Session 4: 15:30 – 17:00

Can anthropology speak to the Indigenous condition? In what contexts? And to whom?

Tiffany McComsey (University of Manchester)
‘I am not here to ‘solve’ ‘problems’’: examining re-development practices in Redfern and Waterloo
‘If you really want to get to know the community then you need to spend time in it, do some volunteer work.’
‘So is it ok if I come in tomorrow, say in the morning, 9ish?’
‘Yeah, that’s fine we’ll be here.’
‘We never thought you would really stick around. You came one day and never left! So many students say they want to volunteer and start but then just don’t come back, you never see them again.’
The experience of being a ‘volunteer’ in the community – including work in organisations, help at events, and support in children and youth activities – were ways in which I became involved in the community. These experiences were, to varying degrees, interconnected in the discourses and practices surrounding the re-development of Redfern and Waterloo, and specifically the redevelopment as it related to the ‘Aboriginal Community.’ The constant circulation of ‘what do we have here’, ‘what is the problem’ ‘what can be done’ and ‘what is the future’ defined a level of social interaction which intermingled with an other ‘reality’, where time, space being and meaning worked differently. This paper will work around the notion of volunteering during fieldwork – in order to give back to the community while it shares with you what it wants – and how re-development practices in terms of social being creates a hidden voice repeatedly asking ‘how can you solve this problem?’

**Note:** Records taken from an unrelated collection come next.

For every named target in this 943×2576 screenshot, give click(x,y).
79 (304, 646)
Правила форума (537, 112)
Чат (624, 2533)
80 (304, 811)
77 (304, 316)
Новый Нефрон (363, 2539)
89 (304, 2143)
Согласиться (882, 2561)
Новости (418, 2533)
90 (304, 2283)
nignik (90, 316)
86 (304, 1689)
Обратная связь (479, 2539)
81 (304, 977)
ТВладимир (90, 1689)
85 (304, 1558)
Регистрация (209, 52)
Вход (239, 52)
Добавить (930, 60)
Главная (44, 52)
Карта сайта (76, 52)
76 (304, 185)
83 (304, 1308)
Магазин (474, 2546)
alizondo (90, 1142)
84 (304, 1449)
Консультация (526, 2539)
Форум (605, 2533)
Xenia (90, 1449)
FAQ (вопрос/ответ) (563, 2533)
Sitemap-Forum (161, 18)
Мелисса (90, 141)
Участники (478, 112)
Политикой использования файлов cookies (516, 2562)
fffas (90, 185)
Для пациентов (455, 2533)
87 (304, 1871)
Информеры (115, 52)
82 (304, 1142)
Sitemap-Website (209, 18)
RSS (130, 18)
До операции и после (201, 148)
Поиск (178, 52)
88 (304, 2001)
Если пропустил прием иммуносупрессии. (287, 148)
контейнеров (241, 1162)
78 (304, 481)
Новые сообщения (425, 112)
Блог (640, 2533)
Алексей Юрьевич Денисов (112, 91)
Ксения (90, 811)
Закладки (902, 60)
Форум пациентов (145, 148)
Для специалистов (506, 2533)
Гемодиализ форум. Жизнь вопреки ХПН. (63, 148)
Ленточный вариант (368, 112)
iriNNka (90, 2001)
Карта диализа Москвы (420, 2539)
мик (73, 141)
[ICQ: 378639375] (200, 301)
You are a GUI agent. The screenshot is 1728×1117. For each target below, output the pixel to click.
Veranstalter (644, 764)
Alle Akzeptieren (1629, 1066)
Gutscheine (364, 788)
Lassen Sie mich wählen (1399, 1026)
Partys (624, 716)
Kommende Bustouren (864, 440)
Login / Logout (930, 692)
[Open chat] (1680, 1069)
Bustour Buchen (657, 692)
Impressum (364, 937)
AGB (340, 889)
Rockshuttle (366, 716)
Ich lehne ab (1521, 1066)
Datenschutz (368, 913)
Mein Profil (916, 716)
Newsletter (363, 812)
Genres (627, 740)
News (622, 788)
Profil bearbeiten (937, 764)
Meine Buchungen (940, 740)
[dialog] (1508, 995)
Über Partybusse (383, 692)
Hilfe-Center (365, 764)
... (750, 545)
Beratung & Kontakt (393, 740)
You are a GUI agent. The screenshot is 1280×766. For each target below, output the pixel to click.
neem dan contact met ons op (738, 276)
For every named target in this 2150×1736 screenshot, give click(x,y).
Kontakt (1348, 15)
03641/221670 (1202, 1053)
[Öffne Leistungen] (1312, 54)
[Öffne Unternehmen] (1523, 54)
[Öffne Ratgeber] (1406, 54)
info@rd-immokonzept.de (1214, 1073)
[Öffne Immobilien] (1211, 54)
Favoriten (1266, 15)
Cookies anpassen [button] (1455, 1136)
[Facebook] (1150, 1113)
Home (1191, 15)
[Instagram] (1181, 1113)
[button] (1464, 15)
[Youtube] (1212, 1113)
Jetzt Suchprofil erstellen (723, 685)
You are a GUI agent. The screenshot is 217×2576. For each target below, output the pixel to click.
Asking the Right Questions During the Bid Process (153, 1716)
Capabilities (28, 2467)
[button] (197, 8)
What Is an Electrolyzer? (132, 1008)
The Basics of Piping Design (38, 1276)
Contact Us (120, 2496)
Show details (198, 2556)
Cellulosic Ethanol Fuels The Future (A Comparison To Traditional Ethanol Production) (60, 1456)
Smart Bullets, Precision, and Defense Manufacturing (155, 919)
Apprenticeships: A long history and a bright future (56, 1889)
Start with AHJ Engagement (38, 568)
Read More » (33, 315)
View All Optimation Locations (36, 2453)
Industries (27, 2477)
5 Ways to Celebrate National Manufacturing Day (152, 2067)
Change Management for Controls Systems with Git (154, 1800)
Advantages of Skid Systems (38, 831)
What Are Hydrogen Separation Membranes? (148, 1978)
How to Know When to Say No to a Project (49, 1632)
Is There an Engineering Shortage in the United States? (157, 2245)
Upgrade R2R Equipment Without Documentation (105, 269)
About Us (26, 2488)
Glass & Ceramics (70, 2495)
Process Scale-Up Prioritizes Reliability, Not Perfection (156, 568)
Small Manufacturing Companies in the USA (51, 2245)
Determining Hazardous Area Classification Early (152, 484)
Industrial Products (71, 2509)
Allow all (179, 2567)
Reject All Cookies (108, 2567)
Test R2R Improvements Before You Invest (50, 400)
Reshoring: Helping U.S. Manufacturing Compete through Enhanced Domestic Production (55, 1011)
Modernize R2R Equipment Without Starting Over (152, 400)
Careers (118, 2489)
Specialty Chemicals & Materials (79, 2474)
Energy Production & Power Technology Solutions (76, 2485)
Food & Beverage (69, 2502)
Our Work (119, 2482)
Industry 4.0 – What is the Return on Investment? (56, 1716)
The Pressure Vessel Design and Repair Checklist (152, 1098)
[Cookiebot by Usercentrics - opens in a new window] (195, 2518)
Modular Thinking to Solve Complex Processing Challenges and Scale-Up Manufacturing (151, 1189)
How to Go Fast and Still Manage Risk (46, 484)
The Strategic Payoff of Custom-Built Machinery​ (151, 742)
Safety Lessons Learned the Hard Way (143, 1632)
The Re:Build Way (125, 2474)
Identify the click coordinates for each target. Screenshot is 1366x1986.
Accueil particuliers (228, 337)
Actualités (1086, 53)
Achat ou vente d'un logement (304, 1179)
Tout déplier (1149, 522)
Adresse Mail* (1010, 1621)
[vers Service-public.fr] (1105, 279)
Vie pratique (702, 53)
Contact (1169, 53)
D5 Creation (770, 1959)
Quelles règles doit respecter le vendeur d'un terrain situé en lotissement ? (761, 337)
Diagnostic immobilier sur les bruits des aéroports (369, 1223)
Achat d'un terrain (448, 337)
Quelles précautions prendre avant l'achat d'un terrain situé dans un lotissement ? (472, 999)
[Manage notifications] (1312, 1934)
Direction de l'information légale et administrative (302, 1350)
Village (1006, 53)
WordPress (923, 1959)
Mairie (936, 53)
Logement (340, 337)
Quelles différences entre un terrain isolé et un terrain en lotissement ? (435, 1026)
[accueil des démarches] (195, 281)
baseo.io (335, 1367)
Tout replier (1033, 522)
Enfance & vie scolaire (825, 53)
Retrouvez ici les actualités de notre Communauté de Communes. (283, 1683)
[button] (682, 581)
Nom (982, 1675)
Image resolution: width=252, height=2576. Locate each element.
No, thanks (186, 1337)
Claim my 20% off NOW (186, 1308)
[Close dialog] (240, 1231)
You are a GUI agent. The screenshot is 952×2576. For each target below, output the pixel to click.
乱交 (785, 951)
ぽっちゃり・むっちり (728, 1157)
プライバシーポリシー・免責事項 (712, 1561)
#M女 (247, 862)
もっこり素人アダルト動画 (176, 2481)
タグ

Nic Peterson (ANU) - Other people’s lives: cultural transitions and moral dilemmas

The question I will address here is whether anthropologists have anything to contribute to policy directed at helping Aboriginal people improve their circumstances, and if so whether there are limitations on the nature of their contribution.  This is, of course, a very different question from whether anthropology as a discipline has any useful and distinctive insights into the present situation, its origins and regional variation. I will contrast the positions of anthropologists with rightward leanings versus those with leftwards leanings to explore the moral dilemmas posed for both by when speaking to the improvement of the Indigenous condition and how these vary with the audience they are addressing.

Anthony Redmond (VRF, CAEPR) - “Sex, shame and violence: anthropological understanding and the sexual abuse issue in the Kimberley and beyond”.
The federal government’s recent military interventions in indigenous communities in northern Australia have been publicly rationalized as stemming from the government’s duty of care to protect children and women from abusive indigenous adult men. The public responses from many professionals working in the field have mostly been confined to a real politik critique of the military intervention as “land-grab” and the related issue of chronic under-funding of indigenous community infrastructure.  The rare appearances of genuine anthropological knowledge in the public debates surrounding this issue have been mostly second-hand references from public intellectuals such as Robert Manne (2007) and Noel Pearson ( 2006,2007 ) and the playwright, Louis Nowra (2005). A few years ago, Roy Wagner (2001) suggested that anthropologists are constantly “playing chicken with the culture concept”, and anthropology’s culturally relativising methodology has never been quite so tentatively applied as to this fraught issue. In this paper I venture beyond a liberal-economic critique of the sexual abuse furore by drawing together some contemporary indigenous interpretations of the intervention with some of the existing ethnography on sexuality and violence in Aboriginal Australia.